Chocolate Making

It is often desirable to evaluate how cocoa mass flavour potential translates into chocolate where the interplay of sugar and other ingredients in the matrix is important in holistically assessing the full potential of a bean sample. Additionally, cocoa mass tasting is more technically challenging to perform compared to chocolate evaluation since acidity, bitterness and astringency are sometimes dominant attributes. Often the cocoa mass alone does not display the full flavour potential that will be present in the chocolate and sometimes flavours that are present in the cocoa mass are not present in the chocolate and vice versa.

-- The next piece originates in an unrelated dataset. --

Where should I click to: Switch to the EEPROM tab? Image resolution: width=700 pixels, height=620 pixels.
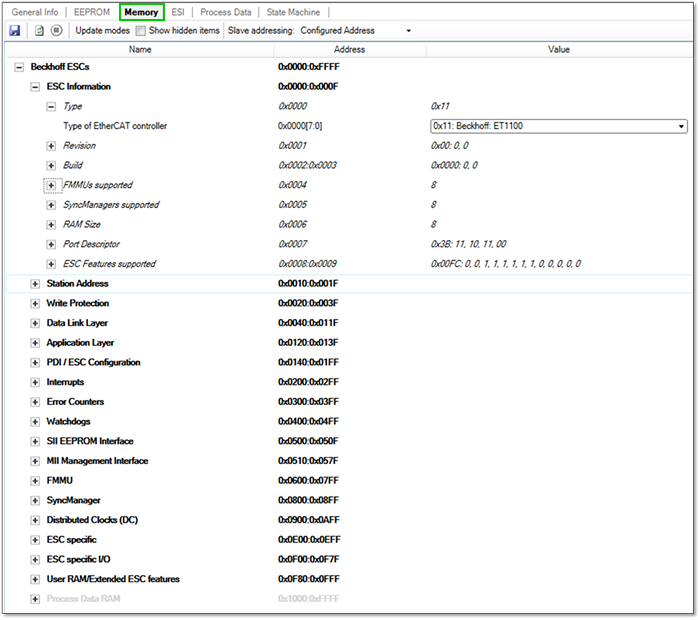(92, 12)
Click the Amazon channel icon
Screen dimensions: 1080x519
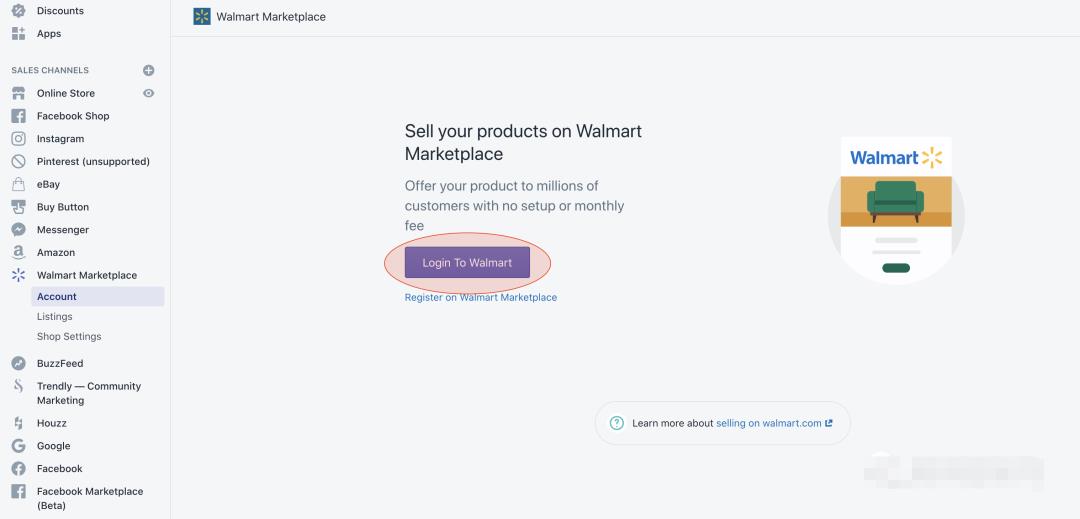pyautogui.click(x=18, y=253)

The recipe used in chocolate making for this purpose is important and standard formulations range between 65 – 70% cocoa mass with 2 – 10% added deodorized cocoa butter used. The recipe shown below, which does not require the addition of lecithin, has now been adopted by the Cacao of Excellence Programme.

The cocoa butter, sugar and any soya lecithin used must be neutral tasting to avoid influencing the flavour inherent in the cocoa mass. Sugar can be evaluated by placing a 50 – 120 g sample in a jar large enough to hold at least twice that amount, securely capping the jar and warming it to 50°C. It should be held for at least 1 hour at 50°C then uncapped and immediately smelled. An acceptable result is a sugar that has no inherent odour.

The chocolate should be refined to less than 20 microns measured using a micrometer. Conching at a low temperature (not more than 55°C) should be kept to a minimum, if used at all, to retain the intrinsic flavour potential of the bean whilst gauging its performance as a chocolate.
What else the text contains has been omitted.